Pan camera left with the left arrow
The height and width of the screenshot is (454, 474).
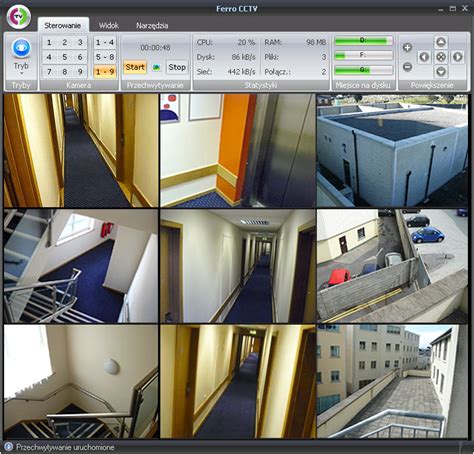pos(424,57)
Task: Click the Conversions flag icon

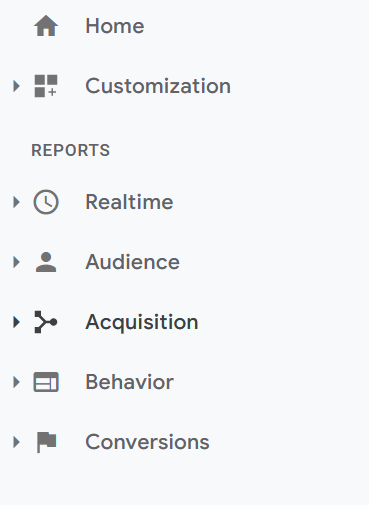Action: coord(46,442)
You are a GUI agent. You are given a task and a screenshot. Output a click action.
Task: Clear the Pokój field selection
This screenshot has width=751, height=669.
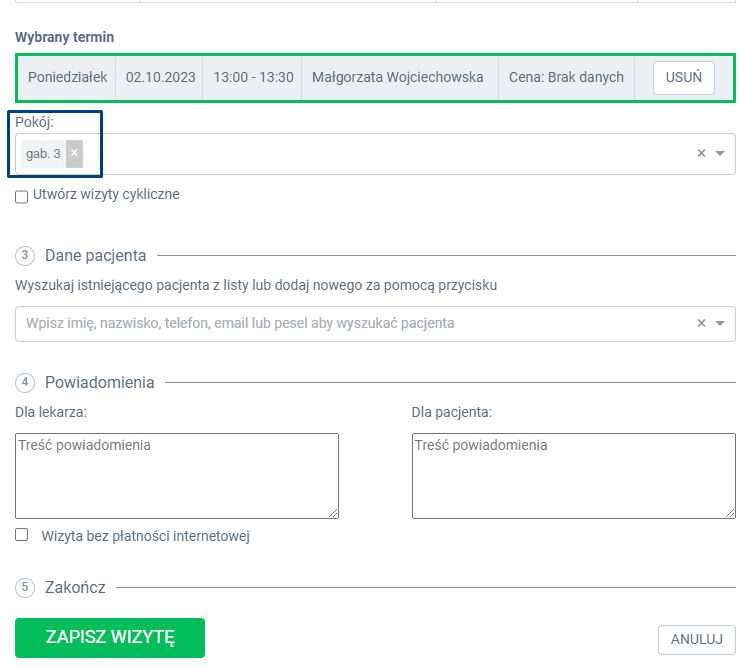[701, 154]
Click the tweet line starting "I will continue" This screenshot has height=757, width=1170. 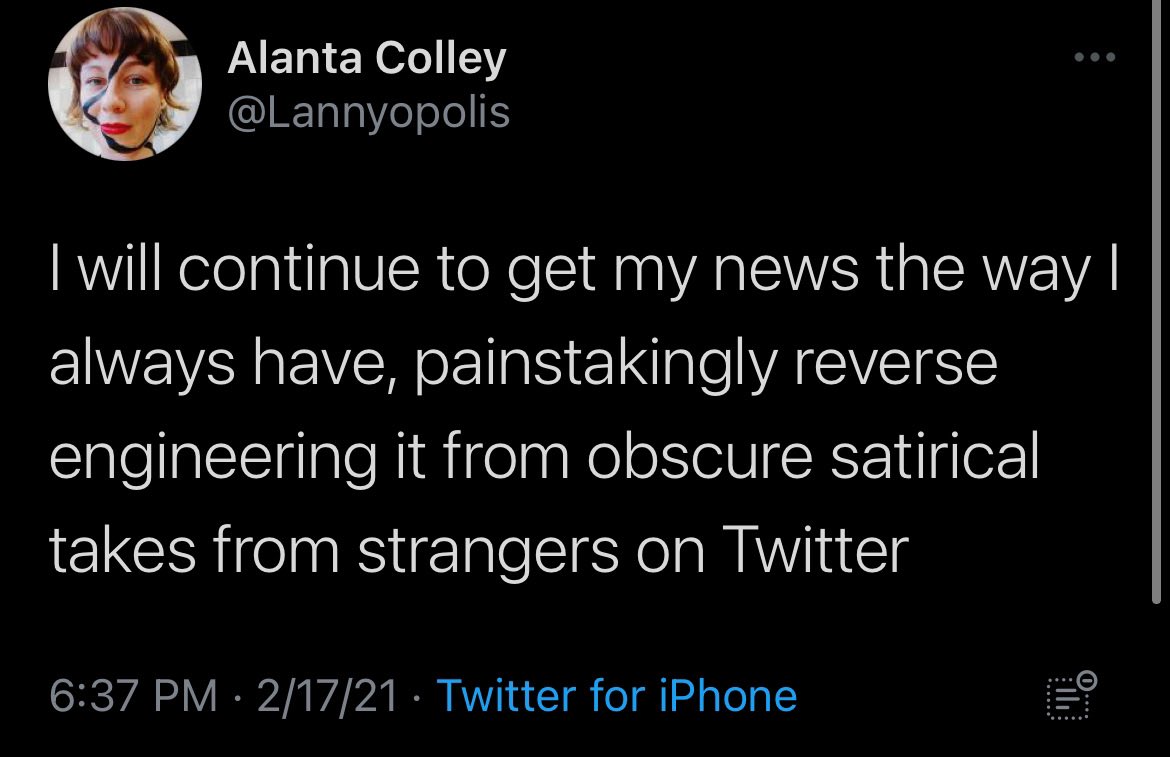pos(584,273)
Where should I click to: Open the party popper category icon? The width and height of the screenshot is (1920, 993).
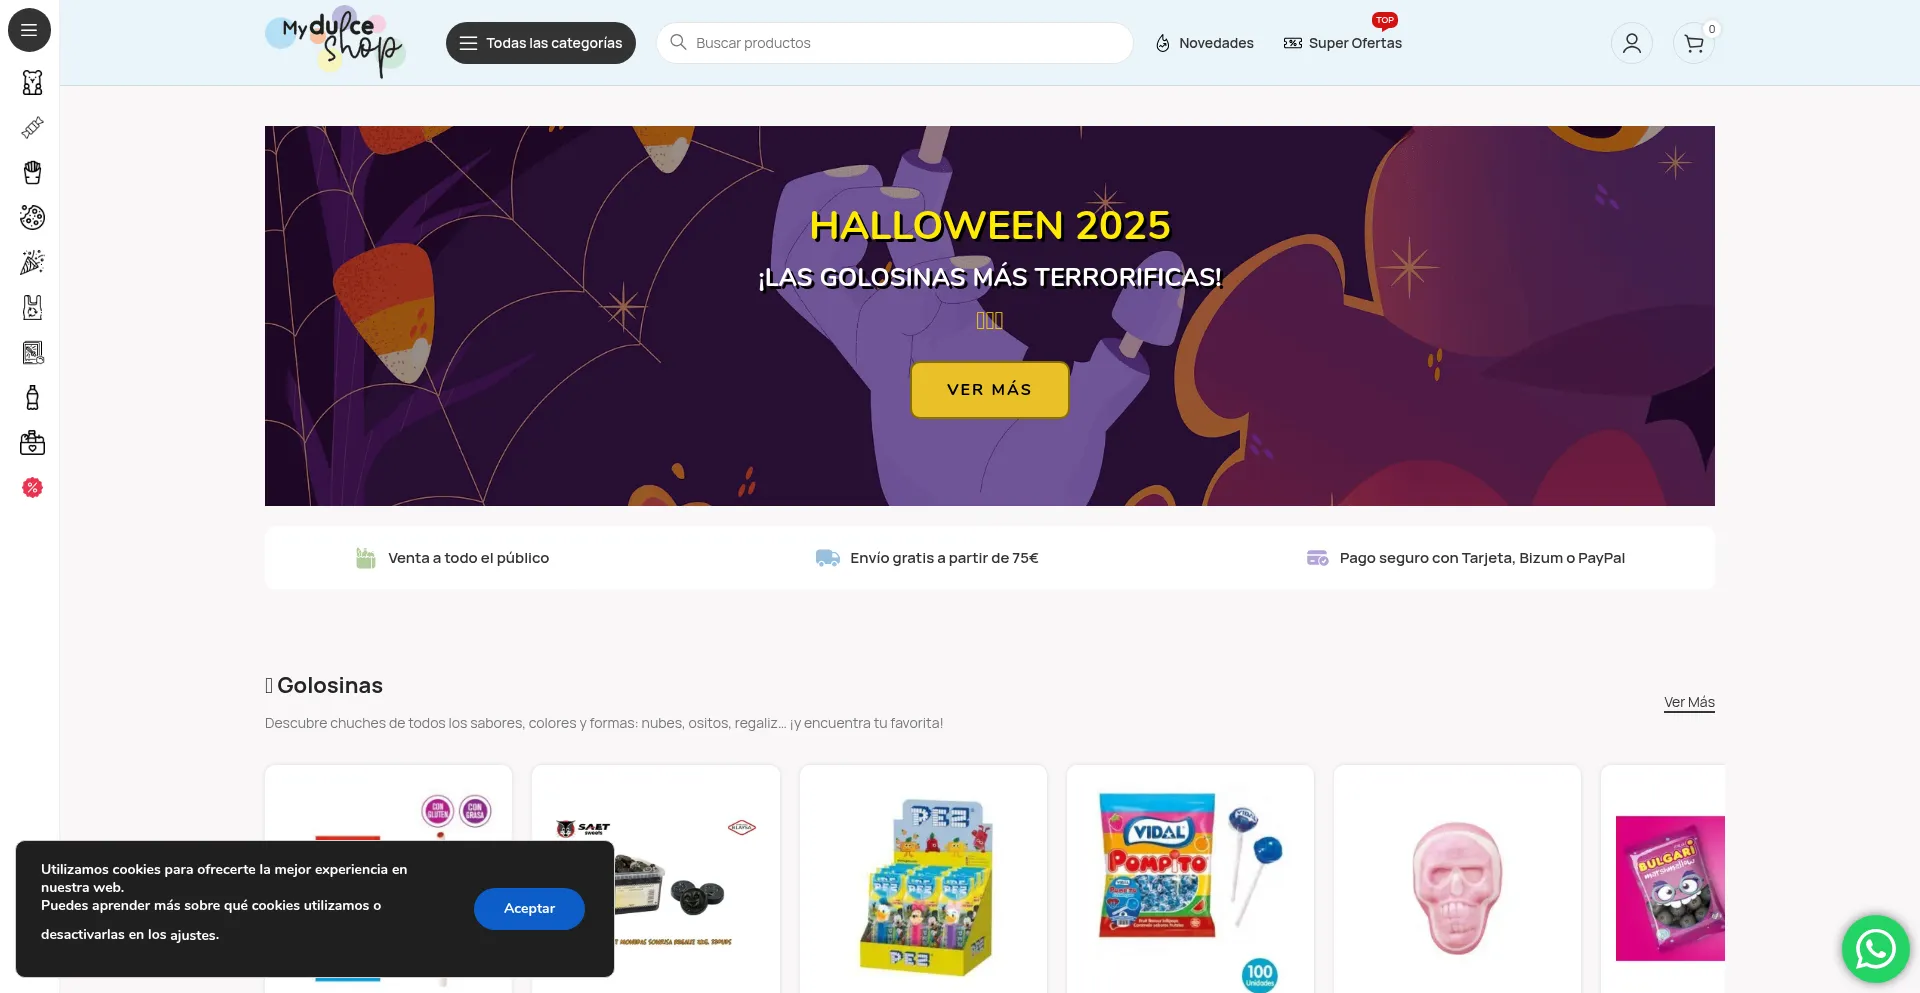[x=32, y=262]
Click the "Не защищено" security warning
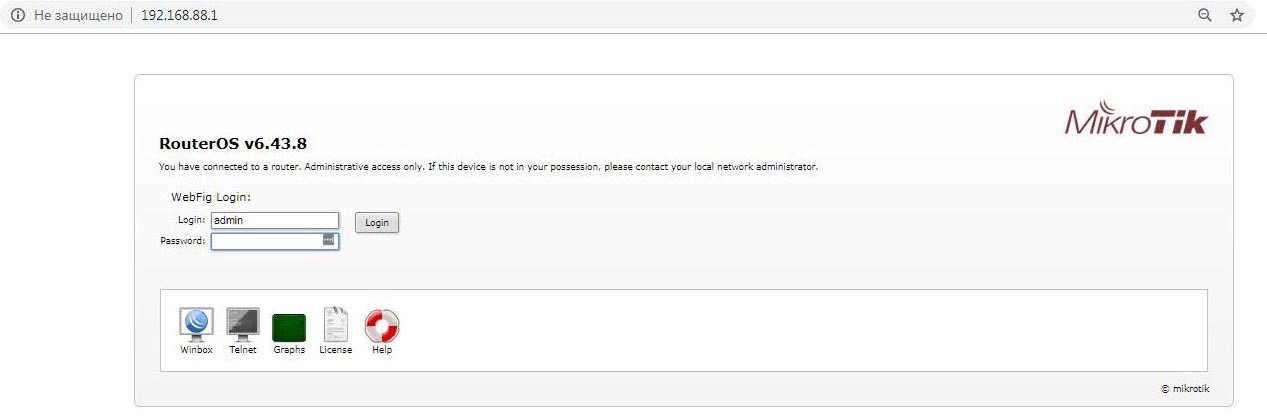Image resolution: width=1267 pixels, height=418 pixels. point(78,16)
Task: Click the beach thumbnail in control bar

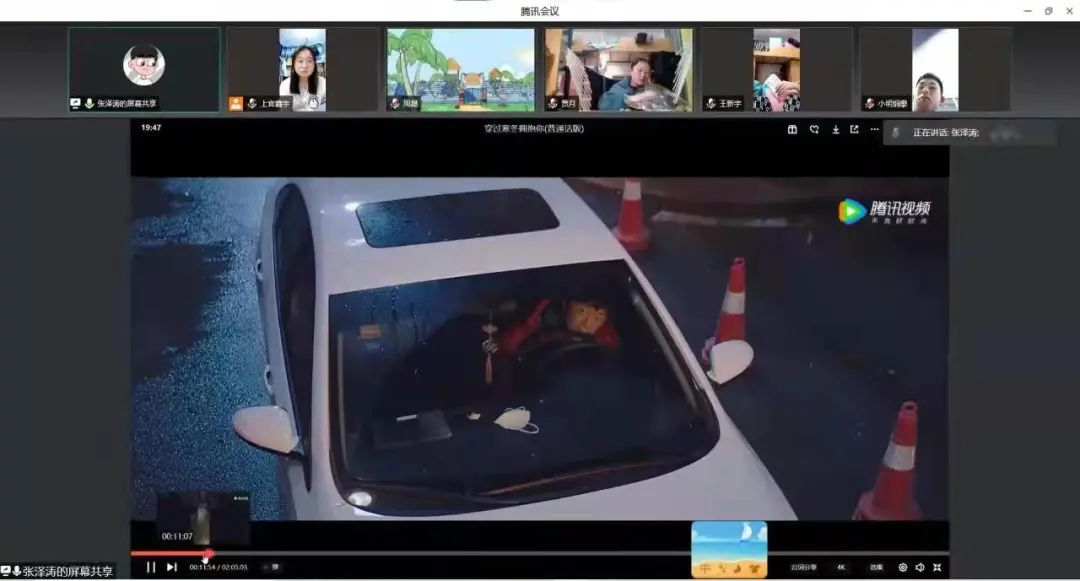Action: coord(729,548)
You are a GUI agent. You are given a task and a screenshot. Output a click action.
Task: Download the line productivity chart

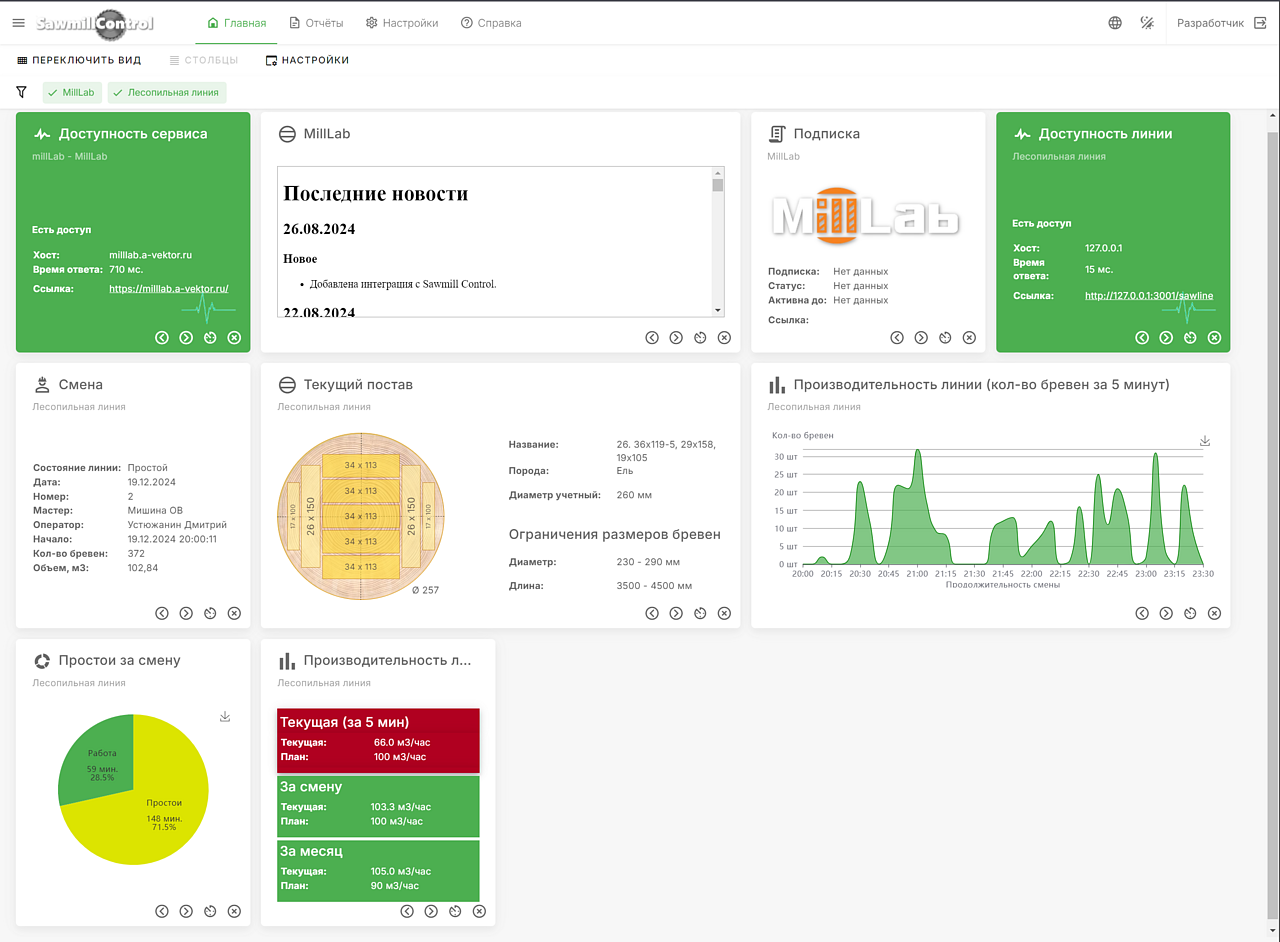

> [Instructions for the task]
Please quote exactly the run of lines that starts the entries and ends at the line containing "Task: Clear the Pokój field selection", leaving out every picture.

> [Task output]
Pan camera left with the left arrow
The height and width of the screenshot is (454, 474).
pos(424,57)
Task: Click the Conversions flag icon

Action: coord(46,442)
You are a GUI agent. You are given a task and a screenshot. Output a click action.
Task: Clear the Pokój field selection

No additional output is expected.